(Collected data entries)

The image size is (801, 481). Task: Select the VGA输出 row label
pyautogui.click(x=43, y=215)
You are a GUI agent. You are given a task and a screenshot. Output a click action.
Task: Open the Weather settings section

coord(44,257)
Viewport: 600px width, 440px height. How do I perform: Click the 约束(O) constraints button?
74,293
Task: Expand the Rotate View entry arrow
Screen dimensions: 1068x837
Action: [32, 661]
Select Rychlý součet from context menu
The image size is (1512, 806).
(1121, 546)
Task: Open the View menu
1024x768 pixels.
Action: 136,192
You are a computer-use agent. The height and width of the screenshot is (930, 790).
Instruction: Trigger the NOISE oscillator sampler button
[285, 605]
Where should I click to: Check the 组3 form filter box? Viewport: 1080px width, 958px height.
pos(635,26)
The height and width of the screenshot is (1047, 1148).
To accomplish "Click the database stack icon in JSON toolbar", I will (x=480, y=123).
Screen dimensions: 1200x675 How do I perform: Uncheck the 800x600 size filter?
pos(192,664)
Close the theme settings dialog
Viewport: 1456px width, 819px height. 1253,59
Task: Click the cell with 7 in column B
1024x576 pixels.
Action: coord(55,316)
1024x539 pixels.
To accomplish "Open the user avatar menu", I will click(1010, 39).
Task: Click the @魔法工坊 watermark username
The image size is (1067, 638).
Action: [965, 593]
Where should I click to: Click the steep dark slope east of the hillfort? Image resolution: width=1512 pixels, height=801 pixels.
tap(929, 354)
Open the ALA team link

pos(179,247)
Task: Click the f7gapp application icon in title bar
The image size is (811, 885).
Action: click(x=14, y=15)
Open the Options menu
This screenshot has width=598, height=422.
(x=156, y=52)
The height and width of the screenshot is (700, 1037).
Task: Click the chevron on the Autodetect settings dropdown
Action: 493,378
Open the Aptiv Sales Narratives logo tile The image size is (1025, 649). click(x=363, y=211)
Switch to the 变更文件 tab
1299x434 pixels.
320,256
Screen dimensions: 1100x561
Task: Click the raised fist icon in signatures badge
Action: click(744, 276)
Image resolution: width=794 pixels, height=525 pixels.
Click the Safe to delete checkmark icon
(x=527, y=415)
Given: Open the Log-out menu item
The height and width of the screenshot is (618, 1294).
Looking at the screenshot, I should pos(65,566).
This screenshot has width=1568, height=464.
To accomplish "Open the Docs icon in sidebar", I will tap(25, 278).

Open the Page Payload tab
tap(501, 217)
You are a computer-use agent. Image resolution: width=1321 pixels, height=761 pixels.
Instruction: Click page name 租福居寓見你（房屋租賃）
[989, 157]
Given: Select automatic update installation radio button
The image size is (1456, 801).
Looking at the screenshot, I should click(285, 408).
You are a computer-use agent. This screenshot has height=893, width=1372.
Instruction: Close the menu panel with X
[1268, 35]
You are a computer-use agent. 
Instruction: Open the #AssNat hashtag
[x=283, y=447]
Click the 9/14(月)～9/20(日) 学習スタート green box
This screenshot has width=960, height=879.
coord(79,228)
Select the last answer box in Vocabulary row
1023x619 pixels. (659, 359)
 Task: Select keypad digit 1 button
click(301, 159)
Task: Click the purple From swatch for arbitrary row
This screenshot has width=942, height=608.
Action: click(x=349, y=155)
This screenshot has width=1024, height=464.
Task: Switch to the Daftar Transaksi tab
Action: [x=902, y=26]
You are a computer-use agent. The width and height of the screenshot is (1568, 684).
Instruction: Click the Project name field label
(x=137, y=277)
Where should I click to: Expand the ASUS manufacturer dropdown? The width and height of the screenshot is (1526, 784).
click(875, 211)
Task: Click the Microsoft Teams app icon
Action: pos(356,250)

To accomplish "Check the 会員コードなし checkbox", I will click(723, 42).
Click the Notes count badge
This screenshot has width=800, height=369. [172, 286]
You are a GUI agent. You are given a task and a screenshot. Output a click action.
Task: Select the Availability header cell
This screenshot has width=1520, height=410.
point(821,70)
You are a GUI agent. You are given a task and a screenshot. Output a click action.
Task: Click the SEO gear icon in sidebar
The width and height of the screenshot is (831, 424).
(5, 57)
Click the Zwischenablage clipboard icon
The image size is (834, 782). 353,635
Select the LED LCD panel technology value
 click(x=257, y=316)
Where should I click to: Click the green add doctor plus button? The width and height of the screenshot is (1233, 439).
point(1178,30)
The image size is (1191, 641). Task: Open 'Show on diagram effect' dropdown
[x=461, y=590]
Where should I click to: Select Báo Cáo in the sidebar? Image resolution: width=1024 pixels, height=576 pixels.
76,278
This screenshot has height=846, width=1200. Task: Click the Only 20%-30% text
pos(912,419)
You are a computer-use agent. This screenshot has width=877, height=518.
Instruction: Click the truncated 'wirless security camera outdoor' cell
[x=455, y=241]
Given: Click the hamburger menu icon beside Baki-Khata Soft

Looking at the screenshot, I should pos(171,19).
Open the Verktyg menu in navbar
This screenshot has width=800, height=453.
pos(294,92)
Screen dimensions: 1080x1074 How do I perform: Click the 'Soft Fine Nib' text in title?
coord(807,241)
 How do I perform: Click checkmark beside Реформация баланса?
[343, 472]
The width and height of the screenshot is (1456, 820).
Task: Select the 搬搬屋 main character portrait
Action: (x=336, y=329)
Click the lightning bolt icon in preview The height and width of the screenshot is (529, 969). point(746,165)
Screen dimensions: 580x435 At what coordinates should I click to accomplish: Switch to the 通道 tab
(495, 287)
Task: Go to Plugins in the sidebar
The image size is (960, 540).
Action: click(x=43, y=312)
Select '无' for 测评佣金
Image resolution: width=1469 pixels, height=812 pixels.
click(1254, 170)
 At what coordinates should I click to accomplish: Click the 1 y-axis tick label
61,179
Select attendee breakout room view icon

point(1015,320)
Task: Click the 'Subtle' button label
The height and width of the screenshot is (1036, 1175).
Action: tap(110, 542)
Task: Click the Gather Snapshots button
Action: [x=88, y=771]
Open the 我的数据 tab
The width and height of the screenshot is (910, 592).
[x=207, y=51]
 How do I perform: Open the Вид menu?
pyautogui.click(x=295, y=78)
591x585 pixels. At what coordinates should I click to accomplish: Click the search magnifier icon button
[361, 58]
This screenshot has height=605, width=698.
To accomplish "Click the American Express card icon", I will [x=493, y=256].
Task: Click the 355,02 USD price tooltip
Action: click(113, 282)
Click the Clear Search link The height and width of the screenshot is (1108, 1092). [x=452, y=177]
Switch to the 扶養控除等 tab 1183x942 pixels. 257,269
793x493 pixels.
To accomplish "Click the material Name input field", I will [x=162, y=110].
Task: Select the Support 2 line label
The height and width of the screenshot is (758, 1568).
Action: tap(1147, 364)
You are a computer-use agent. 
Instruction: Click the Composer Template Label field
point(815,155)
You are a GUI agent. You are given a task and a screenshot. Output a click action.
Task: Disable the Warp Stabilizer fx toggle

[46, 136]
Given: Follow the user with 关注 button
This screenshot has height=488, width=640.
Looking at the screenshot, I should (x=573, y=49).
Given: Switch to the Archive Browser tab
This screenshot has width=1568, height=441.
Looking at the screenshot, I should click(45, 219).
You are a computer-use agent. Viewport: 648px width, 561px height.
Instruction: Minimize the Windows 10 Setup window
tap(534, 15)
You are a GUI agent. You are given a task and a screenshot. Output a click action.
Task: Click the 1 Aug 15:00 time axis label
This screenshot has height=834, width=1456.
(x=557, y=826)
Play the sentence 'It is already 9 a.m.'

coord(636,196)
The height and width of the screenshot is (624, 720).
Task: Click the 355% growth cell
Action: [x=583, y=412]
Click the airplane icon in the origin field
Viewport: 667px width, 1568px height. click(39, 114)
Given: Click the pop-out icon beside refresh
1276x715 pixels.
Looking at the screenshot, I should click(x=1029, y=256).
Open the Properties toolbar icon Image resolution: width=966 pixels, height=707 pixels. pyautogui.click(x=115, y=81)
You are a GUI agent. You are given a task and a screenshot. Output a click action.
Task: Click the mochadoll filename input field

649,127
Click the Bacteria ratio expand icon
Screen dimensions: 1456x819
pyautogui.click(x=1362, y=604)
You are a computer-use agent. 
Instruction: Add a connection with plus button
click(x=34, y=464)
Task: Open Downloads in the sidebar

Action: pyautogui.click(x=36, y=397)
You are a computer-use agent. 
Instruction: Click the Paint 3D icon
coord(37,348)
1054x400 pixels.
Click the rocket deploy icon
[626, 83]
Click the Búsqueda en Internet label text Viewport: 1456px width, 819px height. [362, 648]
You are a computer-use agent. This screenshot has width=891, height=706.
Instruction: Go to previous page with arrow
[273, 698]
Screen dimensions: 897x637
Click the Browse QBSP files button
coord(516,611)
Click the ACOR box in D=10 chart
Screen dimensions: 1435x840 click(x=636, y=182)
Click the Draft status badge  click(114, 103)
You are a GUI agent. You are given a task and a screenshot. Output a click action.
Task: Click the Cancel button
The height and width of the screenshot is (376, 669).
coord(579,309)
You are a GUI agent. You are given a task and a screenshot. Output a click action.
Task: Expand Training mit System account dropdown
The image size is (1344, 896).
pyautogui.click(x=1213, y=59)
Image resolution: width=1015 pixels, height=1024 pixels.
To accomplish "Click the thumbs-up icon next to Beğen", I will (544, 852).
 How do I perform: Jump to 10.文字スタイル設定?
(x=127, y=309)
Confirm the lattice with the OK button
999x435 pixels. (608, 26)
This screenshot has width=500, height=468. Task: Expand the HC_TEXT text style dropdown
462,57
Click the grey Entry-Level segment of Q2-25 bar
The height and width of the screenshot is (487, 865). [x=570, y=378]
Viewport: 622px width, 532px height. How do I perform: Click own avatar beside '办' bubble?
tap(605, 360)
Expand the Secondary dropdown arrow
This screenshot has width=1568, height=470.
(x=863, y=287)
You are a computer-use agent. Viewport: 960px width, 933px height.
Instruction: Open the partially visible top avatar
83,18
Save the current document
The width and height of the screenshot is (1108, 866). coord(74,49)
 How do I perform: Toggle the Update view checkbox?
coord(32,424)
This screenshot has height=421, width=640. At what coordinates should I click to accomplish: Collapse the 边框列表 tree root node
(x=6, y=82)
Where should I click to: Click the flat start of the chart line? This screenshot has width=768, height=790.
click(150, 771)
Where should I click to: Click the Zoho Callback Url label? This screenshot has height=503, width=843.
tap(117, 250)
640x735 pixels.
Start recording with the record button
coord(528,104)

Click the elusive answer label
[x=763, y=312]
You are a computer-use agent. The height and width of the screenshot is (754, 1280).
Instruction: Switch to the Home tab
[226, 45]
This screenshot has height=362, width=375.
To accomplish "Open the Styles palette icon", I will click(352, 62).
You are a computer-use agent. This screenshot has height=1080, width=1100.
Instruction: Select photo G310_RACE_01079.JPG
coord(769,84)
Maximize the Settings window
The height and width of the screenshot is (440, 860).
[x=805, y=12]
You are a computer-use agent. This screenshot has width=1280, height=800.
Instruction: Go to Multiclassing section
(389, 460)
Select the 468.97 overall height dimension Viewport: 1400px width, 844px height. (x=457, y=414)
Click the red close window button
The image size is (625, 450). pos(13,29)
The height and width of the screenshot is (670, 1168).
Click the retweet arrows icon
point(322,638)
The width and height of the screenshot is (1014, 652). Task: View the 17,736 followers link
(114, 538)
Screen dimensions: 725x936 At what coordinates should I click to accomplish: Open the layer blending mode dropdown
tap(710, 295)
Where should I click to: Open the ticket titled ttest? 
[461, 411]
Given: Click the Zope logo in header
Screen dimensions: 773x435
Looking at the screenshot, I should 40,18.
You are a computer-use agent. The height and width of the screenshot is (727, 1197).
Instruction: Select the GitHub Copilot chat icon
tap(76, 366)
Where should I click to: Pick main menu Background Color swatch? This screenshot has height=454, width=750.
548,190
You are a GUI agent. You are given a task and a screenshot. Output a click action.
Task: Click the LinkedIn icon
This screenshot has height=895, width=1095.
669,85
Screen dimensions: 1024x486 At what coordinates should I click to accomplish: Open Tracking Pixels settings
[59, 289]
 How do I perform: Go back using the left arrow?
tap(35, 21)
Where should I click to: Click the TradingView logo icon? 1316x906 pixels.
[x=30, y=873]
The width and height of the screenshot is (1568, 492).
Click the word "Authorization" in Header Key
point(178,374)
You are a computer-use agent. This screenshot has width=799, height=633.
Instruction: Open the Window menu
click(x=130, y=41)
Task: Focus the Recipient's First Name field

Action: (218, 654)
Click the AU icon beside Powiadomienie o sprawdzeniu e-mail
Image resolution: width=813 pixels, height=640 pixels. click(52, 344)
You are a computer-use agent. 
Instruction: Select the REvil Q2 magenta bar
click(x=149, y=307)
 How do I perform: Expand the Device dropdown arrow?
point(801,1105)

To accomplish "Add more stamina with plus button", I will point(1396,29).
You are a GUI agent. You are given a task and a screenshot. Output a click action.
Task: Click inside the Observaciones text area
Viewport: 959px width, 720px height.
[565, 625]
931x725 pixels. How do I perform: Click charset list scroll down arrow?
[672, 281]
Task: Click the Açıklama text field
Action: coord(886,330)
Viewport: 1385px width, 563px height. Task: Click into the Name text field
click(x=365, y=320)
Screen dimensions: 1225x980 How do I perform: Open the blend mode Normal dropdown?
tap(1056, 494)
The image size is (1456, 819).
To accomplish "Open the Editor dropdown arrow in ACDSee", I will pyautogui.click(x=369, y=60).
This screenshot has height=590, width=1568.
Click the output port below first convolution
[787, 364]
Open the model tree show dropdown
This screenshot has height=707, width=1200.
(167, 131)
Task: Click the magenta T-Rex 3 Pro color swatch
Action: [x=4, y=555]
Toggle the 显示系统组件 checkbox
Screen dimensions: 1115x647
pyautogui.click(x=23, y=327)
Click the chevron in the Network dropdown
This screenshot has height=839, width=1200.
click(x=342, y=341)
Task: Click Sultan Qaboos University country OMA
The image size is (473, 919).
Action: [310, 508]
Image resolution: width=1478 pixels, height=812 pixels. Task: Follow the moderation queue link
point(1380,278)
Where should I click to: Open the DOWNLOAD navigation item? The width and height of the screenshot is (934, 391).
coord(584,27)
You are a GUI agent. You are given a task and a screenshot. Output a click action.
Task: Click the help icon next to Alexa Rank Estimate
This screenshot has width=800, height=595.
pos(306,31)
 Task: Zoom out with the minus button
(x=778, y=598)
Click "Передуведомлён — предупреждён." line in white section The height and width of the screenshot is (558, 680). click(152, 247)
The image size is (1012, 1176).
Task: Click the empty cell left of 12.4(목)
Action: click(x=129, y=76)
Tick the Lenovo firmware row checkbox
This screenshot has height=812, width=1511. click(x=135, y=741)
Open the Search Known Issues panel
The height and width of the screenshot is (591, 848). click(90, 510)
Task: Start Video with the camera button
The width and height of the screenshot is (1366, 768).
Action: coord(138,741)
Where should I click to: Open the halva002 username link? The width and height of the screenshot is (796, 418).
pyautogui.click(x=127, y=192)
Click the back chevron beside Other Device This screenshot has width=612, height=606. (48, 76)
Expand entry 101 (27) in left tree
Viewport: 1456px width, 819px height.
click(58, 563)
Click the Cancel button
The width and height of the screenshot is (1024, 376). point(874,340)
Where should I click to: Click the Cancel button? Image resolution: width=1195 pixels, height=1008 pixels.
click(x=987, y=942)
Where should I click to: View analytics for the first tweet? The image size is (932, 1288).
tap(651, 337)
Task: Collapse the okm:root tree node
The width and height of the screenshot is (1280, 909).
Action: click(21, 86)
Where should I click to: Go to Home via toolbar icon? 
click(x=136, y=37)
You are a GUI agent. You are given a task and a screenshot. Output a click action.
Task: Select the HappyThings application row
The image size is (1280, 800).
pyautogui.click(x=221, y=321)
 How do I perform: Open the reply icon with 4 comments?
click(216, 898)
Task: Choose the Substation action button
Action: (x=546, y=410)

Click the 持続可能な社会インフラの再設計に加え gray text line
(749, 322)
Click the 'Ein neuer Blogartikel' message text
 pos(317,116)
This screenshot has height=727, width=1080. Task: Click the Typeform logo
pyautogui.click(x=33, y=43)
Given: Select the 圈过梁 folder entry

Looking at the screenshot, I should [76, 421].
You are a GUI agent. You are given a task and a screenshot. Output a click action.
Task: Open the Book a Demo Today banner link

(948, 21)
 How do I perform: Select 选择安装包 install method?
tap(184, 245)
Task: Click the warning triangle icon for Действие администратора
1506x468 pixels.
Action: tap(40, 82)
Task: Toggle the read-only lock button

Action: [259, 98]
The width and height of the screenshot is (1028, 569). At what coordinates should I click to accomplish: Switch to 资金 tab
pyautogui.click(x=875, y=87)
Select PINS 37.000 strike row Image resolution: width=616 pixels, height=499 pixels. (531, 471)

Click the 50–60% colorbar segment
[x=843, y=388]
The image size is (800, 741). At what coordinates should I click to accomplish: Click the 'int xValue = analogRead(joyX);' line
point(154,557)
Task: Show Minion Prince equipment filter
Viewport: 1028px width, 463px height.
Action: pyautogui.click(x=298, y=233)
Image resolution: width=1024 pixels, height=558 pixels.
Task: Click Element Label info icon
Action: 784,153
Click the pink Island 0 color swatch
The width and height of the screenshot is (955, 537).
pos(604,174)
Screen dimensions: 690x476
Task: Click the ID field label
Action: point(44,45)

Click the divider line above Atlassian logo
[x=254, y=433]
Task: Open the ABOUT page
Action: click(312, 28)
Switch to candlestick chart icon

(Exercise aim)
Go through the entries and return each line where the word "next" appears.

(Result of the task)
To accomplish "Click the thumbs-up icon next to Beğen", I will (544, 852).
Task: Click the help icon next to Alexa Rank Estimate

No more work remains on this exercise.